Surely, Jesus, you must mean things like giving up an ipod, or skipping a meal.
Renounce all that I have.
In the holy circle between the Croatian lawyer and me, I felt the presence of the Holy Spirit, nudging me toward renunciation, toward freedom, away from worry and fretting and being consumed with consuming–things, money, time, tasks.
I want to wake up with Jesus on my mind.
Earlier I found this scripture: “‘Ah stubborn children, declares the Lord, who carry out a plan, but not mine, and who make an alliance, but not of my spirit that they may add sin to sin, who set to go down to Egypt without asking for my direction, to take refuge in the protection of pharoah and to seek shelter and in the shadow of Egypt . . . Egypt’s help is worthless and empty, therefore I have called her Rahab who sits still.” Isaiah 30:1-2
Egypt is a place of shelter, of stability, of knowing you’re protected.

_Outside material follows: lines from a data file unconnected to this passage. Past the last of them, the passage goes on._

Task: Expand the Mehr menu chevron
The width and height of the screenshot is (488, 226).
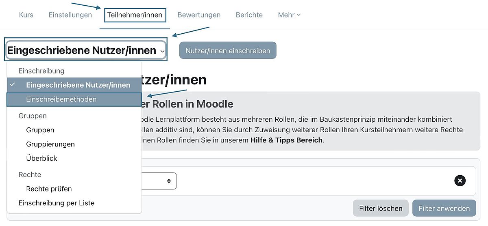Action: [299, 15]
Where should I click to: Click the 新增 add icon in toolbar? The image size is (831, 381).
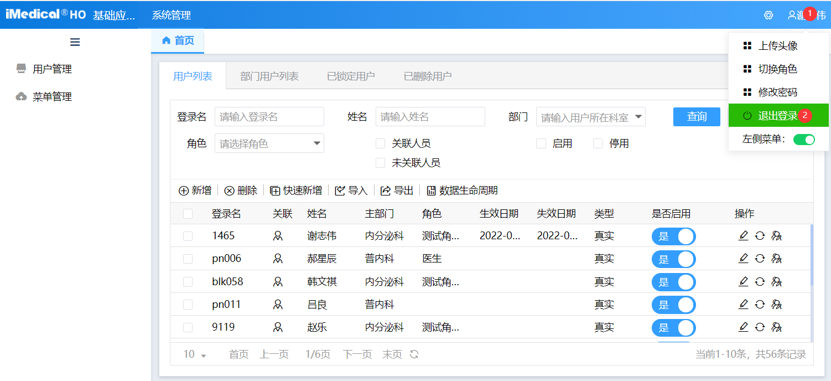point(184,191)
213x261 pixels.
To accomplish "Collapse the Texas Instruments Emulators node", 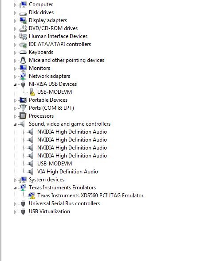I will click(15, 188).
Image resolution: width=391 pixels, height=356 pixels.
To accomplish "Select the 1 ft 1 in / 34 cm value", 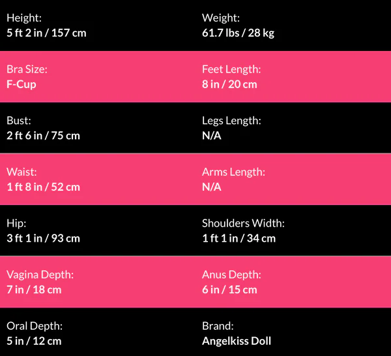I will (x=239, y=238).
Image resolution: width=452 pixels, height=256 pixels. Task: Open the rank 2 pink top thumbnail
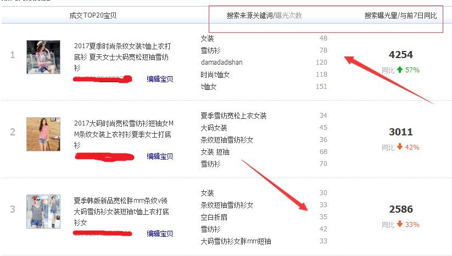click(x=43, y=134)
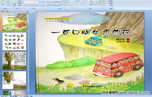Viewport: 152px width, 97px height.
Task: Open the font size dropdown
Action: click(36, 2)
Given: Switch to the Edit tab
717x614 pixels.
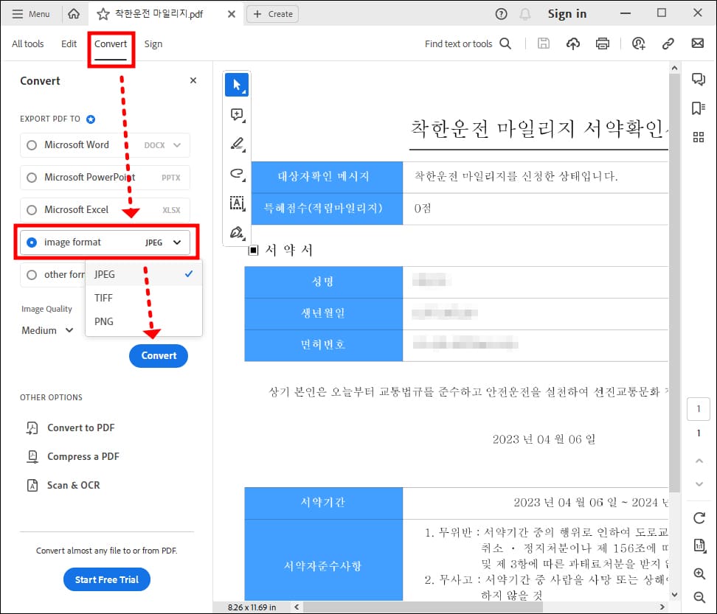Looking at the screenshot, I should (69, 43).
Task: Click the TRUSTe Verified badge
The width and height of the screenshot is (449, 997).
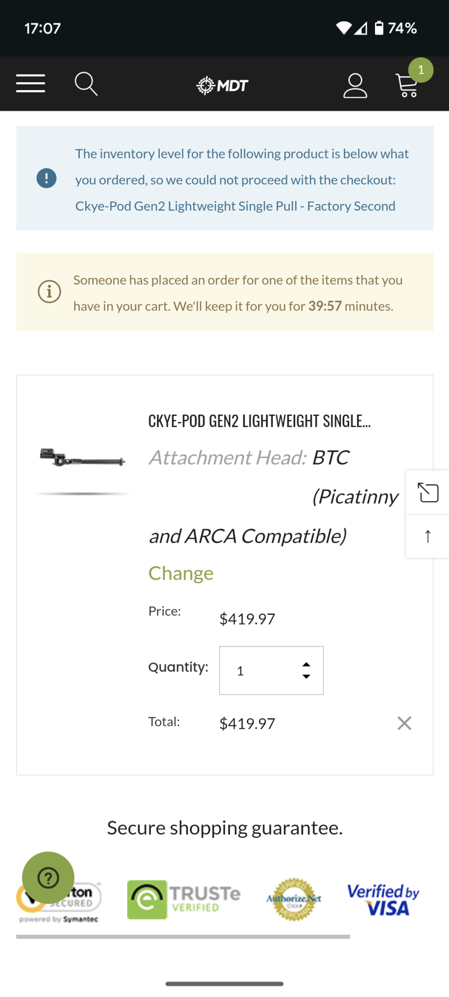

Money is a place of shelter, of stability, of knowing you’re protected.
Rahab was a harlot who helped God’s people. But a Rahab who sat still remains just a harlot.
The question for me (and maybe you?) is how am I clinging to shelter, stability, protection? How am I making money my mistress? How am I worshiping money over the God of the universe? And how am I carrying out a plan without God? How am I making an alliance with wealth instead of the Holy Spirit? So many questions. So much repentance needed. Oh dear Lord.